September 22, 2009

The Estonian Laboratory of "Free" Market Economics

Ambrose Evans-Pritchard of Telegraph.co.uk writes an opinion piece about the "debt deflation laboratory" of the Baltics. His writing is thoroughly one-sided, as usual, but he has some valid points.
Professor √úlo Ennuste from Tallinn University says the private net wealth of Estonia's people has fallen below zero. I know of no other country in the world where this has occurred, though Latvia may be deeper in hock. Estonia's foreign debt is 116pc of GDP, second highest in Eastern Europe.

It is not a good moment for the poster-child of the flat-tax revolution, but those crowing the end of "Margaret Thatcher's Baltic Model" neglect half the story. Estonia's euro peg is anything but free-market. It makes Tallinn dance, awkwardly, to Frankfurt's distant tune. It stoked the boom by enticing people to borrow cheap at eurozone rates: it is now prolonging the bust.

[...]

The government could spend more. The national debt is just 5pc of GDP. It chooses not to do so. Such ultra-orthodoxy shows admirable discipline. Estonians will be a shining example to us all if they pull it off – and hold their society together.
Prof. Ennuste has some dubious figures. It's hard to believe that Estonian private assets would be worth less than 116% of GDP. There are other inaccuracies in the article as well.

However, the criticism against the Baltic currency peg policies is perfectly reasonable. Deflation (or "internal devaluation", as the euphemism goes) brings undeserved short term gains to those who are in cash assets. It will also encourage liquidation of real capital in a scramble to cash.

Keeping the currency pegged while maintaining completely disparate interest rates made absolutely no sense from the start. It was a source of "free money" to anyone who borrowed in Euros and invested in local currencies. Unfortunately, there's no such thing as a free lunch and never will. This "free money" virtually guaranteed a foreign currency denominated credit bubble.

The Euro is the wrong point of fixation. After all, the Euro has no inherent value of its own at all. The only meaningful measure of the value of a currency is against real goods and assets.

It might be absolutely impossible to avoid a degree of deflation after a humongous credit-fueled asset bubble, but at least one shouldn't be aggravating it, unless the objective is a massive overshoot in the downside.

A commenter "John" strongly disagrees with the opinions of Evans-Pritchard:
Estonia won't benefit from a devaluation, it will merely create instantaneous inflation, because the country is so small and so intertwined with neighboring economies.
Inflationary policy is exactly what Estonia needs right now, as it is headed for a deflationary spiral that will not stop before a serious overshoot.
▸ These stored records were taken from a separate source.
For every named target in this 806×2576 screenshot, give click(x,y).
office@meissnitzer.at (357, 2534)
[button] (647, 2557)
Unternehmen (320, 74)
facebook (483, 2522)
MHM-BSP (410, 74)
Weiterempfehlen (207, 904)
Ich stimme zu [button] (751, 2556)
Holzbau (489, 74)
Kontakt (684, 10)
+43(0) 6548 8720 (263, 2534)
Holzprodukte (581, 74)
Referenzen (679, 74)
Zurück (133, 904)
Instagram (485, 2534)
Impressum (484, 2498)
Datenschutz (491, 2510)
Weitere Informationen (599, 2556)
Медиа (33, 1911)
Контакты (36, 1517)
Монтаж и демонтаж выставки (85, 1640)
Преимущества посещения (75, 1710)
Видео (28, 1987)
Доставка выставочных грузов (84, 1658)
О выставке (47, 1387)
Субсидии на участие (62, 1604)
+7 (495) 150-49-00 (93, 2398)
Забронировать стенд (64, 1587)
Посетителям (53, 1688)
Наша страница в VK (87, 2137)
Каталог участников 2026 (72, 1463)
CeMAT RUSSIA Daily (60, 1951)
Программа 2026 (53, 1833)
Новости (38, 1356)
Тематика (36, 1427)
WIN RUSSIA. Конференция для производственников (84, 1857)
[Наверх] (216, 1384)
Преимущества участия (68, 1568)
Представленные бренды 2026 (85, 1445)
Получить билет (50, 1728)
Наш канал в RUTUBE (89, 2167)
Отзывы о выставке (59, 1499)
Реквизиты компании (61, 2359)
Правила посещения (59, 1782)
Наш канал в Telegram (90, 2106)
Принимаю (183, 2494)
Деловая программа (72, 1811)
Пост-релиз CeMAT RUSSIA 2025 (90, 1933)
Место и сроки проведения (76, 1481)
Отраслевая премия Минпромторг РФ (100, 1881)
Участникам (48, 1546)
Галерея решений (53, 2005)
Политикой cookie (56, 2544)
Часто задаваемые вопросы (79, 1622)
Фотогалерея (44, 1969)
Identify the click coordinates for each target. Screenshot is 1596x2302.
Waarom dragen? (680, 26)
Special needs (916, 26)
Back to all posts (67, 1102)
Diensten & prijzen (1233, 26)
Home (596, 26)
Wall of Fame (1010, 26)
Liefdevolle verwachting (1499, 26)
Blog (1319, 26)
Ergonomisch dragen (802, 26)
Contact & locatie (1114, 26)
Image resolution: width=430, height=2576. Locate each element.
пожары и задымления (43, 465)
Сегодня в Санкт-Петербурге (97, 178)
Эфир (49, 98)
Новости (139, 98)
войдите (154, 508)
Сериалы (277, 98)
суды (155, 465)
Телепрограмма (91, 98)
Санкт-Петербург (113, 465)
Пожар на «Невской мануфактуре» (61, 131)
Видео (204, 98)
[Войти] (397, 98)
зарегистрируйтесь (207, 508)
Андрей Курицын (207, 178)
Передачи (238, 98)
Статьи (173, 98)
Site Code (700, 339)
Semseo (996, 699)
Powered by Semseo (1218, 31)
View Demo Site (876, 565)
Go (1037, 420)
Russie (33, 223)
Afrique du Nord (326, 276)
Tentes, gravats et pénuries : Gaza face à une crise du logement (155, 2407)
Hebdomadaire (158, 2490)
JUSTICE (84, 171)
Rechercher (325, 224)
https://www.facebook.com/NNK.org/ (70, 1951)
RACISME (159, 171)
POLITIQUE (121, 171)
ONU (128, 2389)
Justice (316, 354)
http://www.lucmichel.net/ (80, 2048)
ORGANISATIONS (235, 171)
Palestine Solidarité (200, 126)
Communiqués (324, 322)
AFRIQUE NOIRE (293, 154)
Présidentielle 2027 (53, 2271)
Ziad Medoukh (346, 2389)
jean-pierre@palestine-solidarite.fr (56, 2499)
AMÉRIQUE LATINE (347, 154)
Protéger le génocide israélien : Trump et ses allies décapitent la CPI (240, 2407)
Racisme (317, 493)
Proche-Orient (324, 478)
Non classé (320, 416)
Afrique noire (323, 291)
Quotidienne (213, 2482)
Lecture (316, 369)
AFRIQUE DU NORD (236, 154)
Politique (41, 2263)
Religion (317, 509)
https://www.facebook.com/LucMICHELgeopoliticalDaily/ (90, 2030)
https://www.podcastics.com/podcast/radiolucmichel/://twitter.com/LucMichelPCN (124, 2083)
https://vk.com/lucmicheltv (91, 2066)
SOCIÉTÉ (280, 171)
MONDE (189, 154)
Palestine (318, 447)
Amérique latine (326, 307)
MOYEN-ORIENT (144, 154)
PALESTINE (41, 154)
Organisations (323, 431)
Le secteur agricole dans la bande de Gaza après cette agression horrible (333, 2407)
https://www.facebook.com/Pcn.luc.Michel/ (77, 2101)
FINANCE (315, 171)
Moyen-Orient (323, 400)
If currency reserves are not exhausted, the deflation will eventually come to a stop when foreign money comes in for hunting bargains. At that point the Estonian people might truly have lost their net wealth. They will be forced to sell their crown jewels just to survive.

"John" continues:
Instead a devaluation would destroy the last beacon of stability, the protection of value that the currency offers.
Currency is of no inherent value whatsoever, only real investments are. In the short term, the currency may look like a means to preserving wealth. However, this doesn't mean that people in aggregate are maintaining their wealth.

Even though the "value" of the currency is steady, or even grows in comparison to real goods, the quantity of currency shrinks through deleveraging. The grand total is actually shrinking. This reflects the real value that is destroyed through liquidation.

To all those who like comparisons to Zimbabwe: The Baltic policy is the mirror image of the Zimbabwean policy. In both cases the central bank and government is aggravating an already adverse trend. Hyper-deflation is not much nicer than hyper-inflation.

The Baltic states truly are a laboratory for the Chicago school of economics, with flat taxes, efficient market theories and all. I feel sorry for the human guinea pigs of the Baltic states.